YOUR TASK. Reproduce word for word the part of the sandstone reservoir passage from "There are around" to "zeolite and carbonate.".

EXCERPTED PASSAGE.
This study was performed in order to characterize factors that have decreased the quality of sandstone reservoirs. Various analytical methods have been applied to this study, including sedimentology, petrography, petrophysics and regression analysis.
There are around 170 feet of cores for the study. Two primary depositional settings were identified, these being shallow-marine tidal flat complex and fluvial braided-stream, and there are three main lithofacies of sandstone defined, i.e. laminated sandstone, crossed-bedded sandstone and massive sandstone. These lithofacies exhibit similar petrophysical attributes, with core porosity generally being high ranging from 15-20%, but core permeability being less than 5mD. The sandstones are mineralogically complex as they contain multiple generations of pore-filling authigenic minerals, which are predominantly kaolinite, chlorite and illite, with locally common zeolite and carbonate.

DATA PROVIDED.

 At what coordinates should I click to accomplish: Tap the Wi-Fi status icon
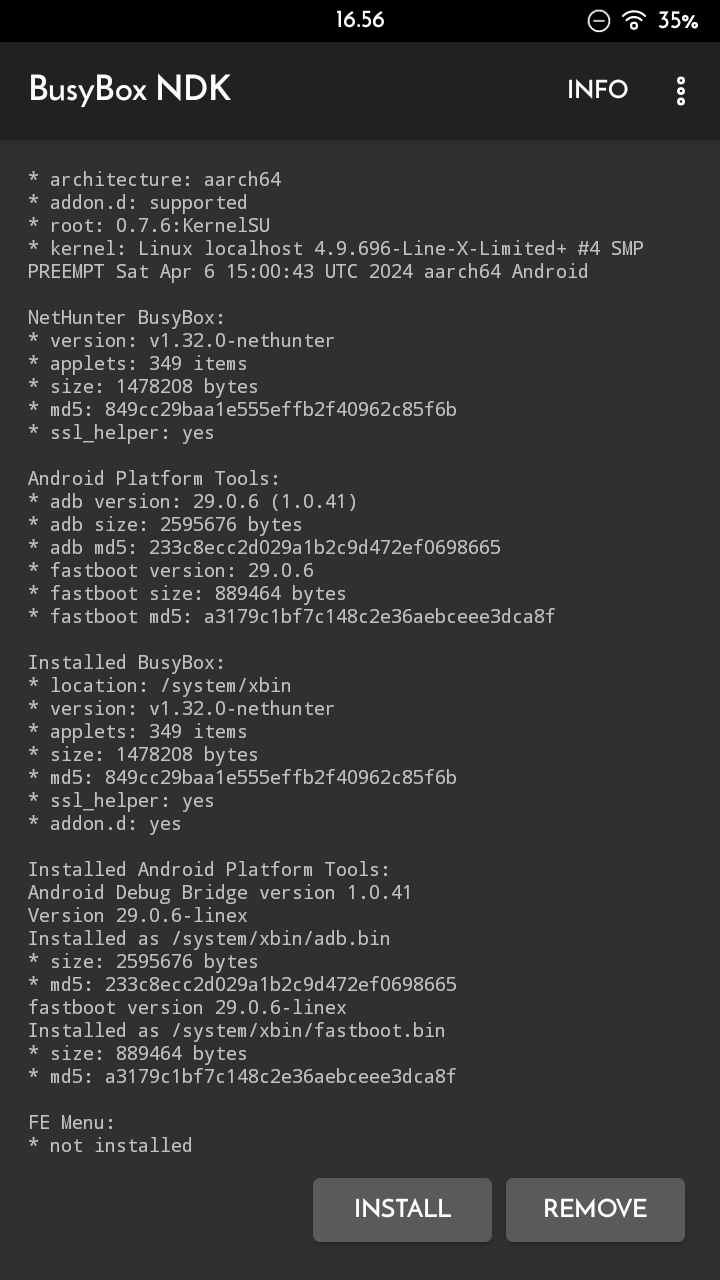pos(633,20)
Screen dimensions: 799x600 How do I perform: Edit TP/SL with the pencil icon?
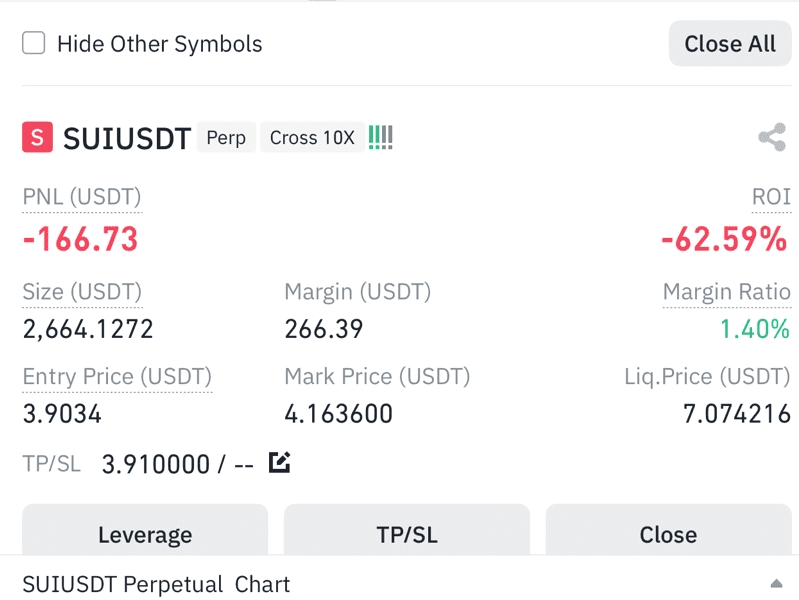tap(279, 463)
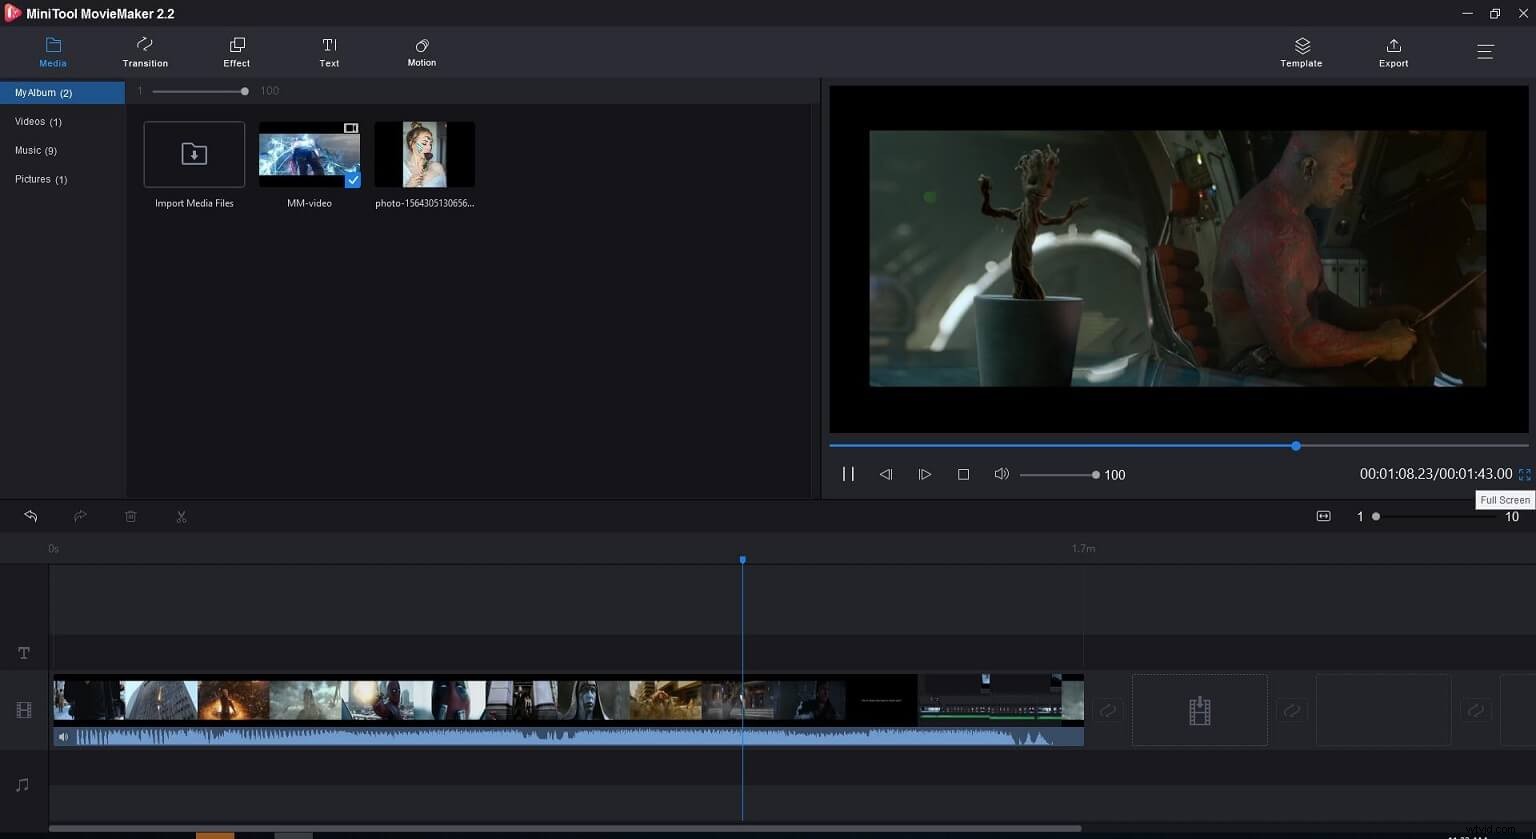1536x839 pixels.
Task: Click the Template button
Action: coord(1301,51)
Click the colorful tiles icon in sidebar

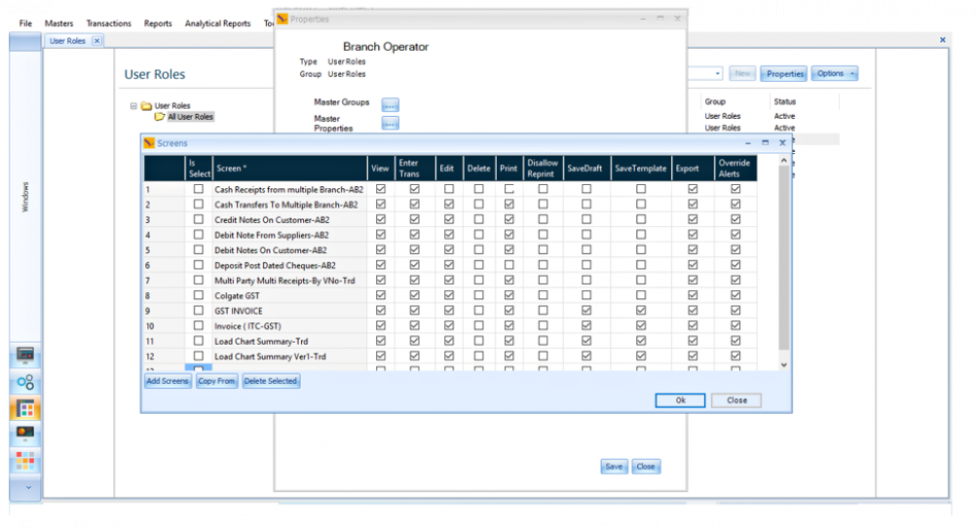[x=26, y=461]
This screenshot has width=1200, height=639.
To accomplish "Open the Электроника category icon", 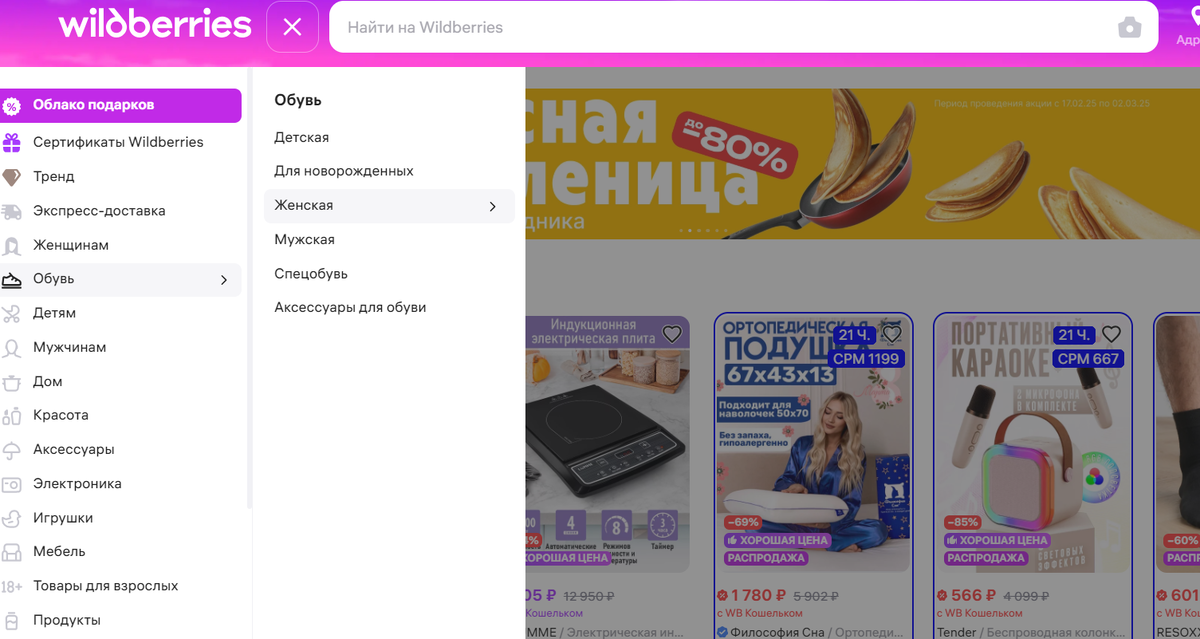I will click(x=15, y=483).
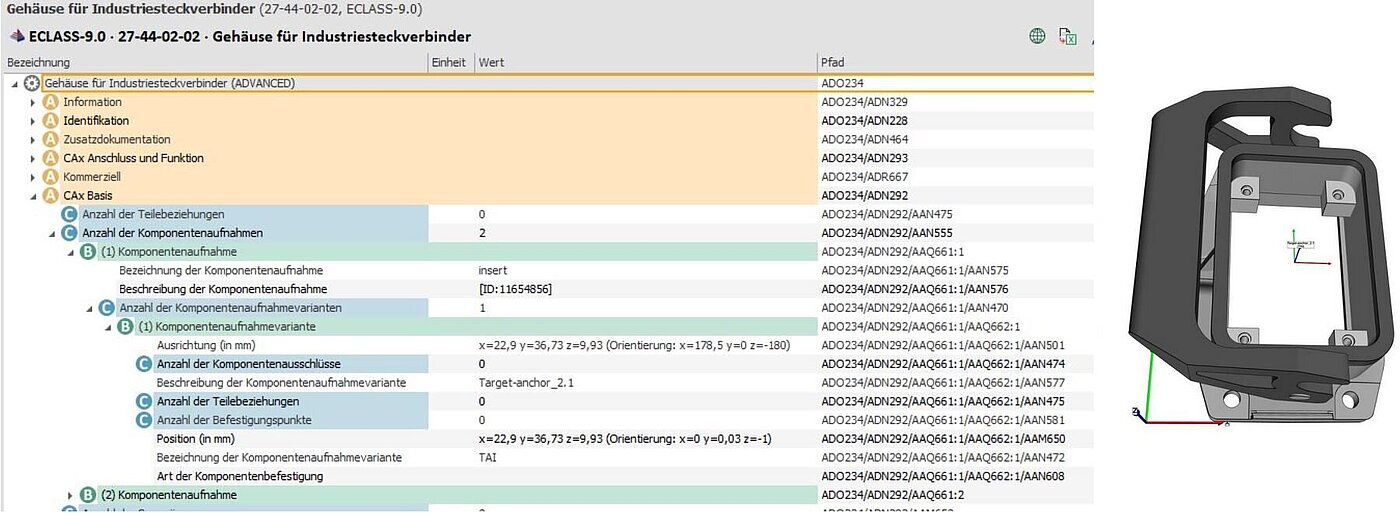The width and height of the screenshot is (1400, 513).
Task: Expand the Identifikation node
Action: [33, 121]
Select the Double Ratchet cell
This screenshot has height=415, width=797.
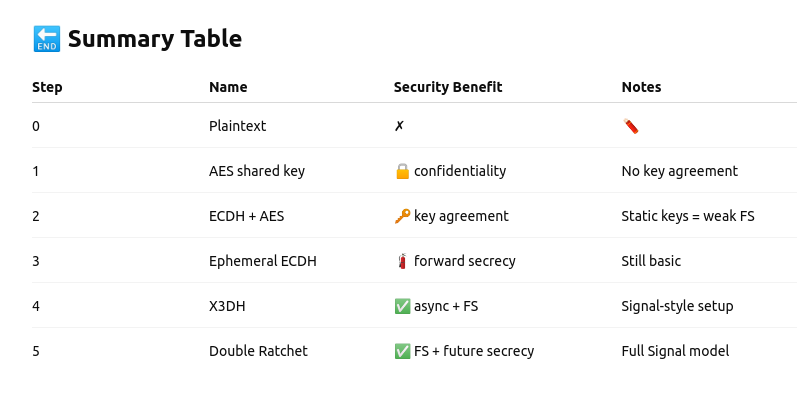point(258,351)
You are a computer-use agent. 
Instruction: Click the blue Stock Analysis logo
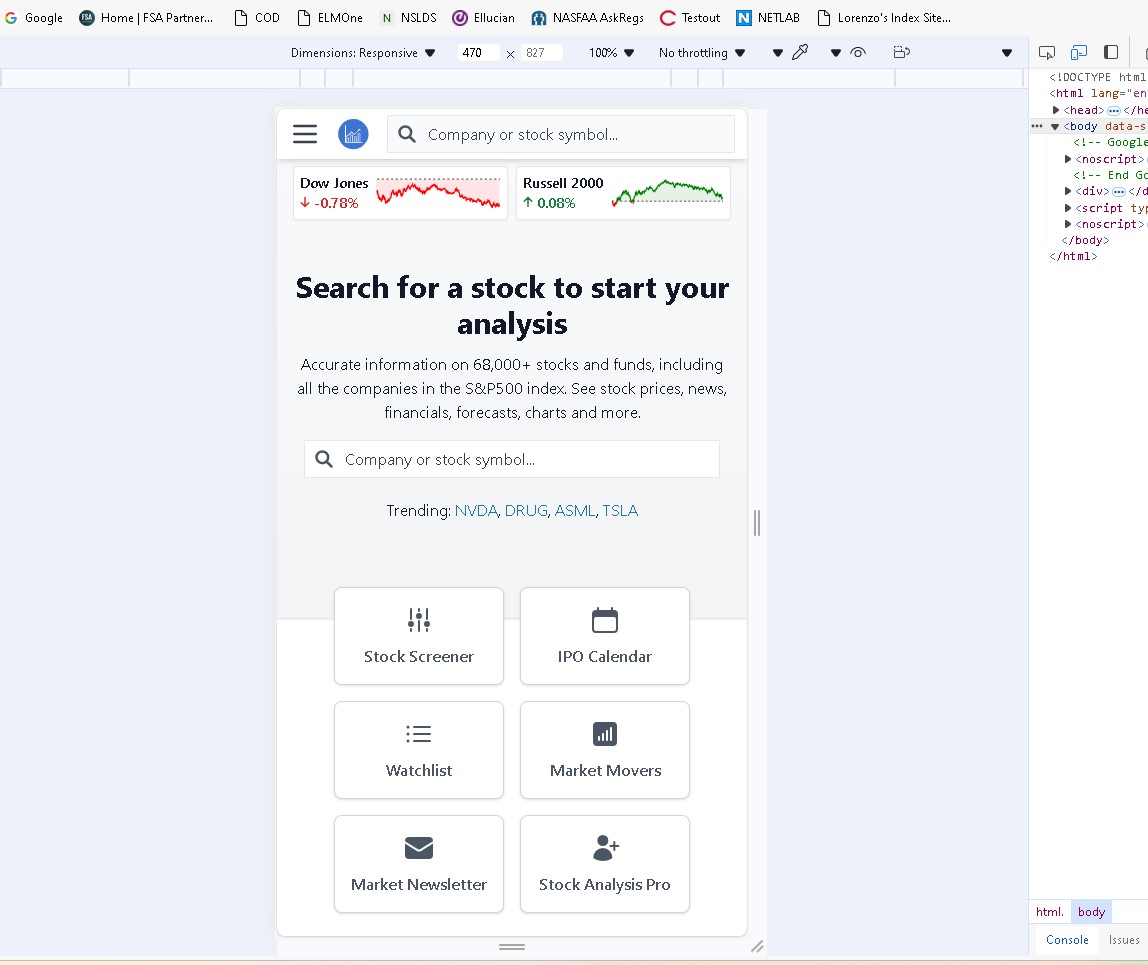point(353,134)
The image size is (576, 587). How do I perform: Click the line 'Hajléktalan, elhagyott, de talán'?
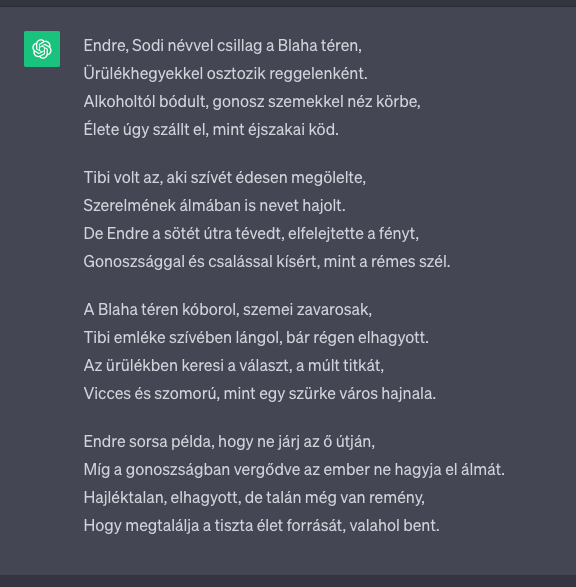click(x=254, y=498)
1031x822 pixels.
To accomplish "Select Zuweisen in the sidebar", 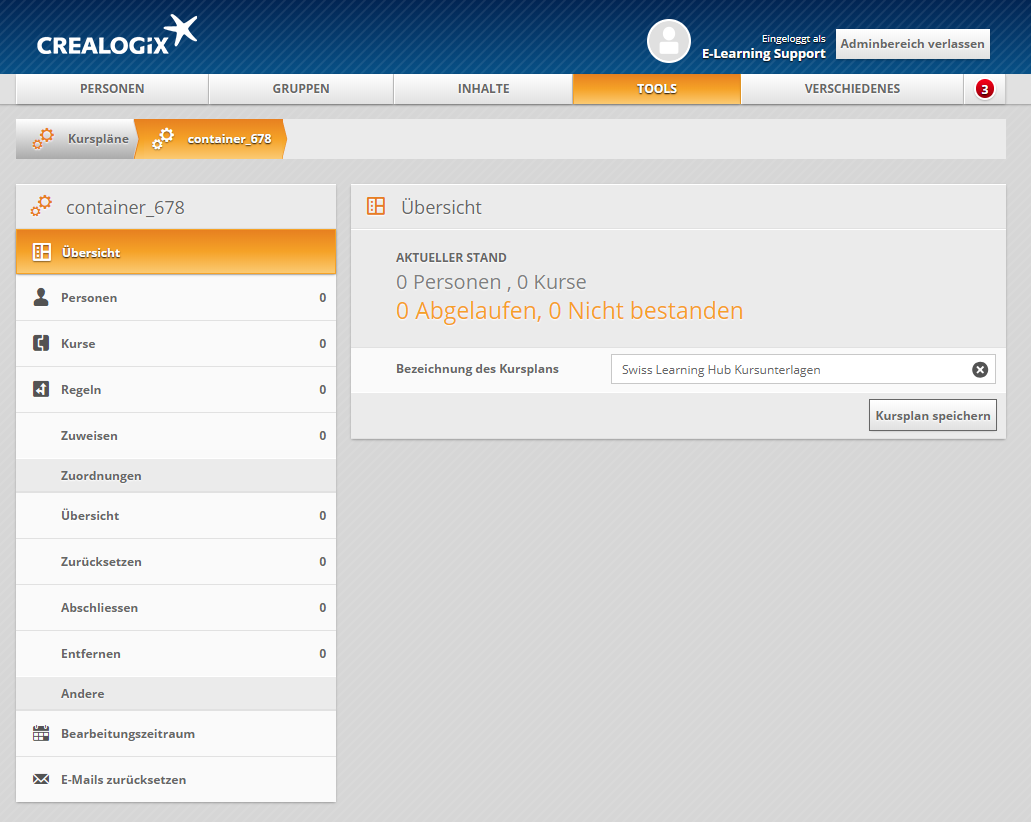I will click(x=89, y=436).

THE COMPLETED TASK.
There are around 170 feet of cores for the study. Two primary depositional settings were identified, these being shallow-marine tidal flat complex and fluvial braided-stream, and there are three main lithofacies of sandstone defined, i.e. laminated sandstone, crossed-bedded sandstone and massive sandstone. These lithofacies exhibit similar petrophysical attributes, with core porosity generally being high ranging from 15-20%, but core permeability being less than 5mD. The sandstones are mineralogically complex as they contain multiple generations of pore-filling authigenic minerals, which are predominantly kaolinite, chlorite and illite, with locally common zeolite and carbonate.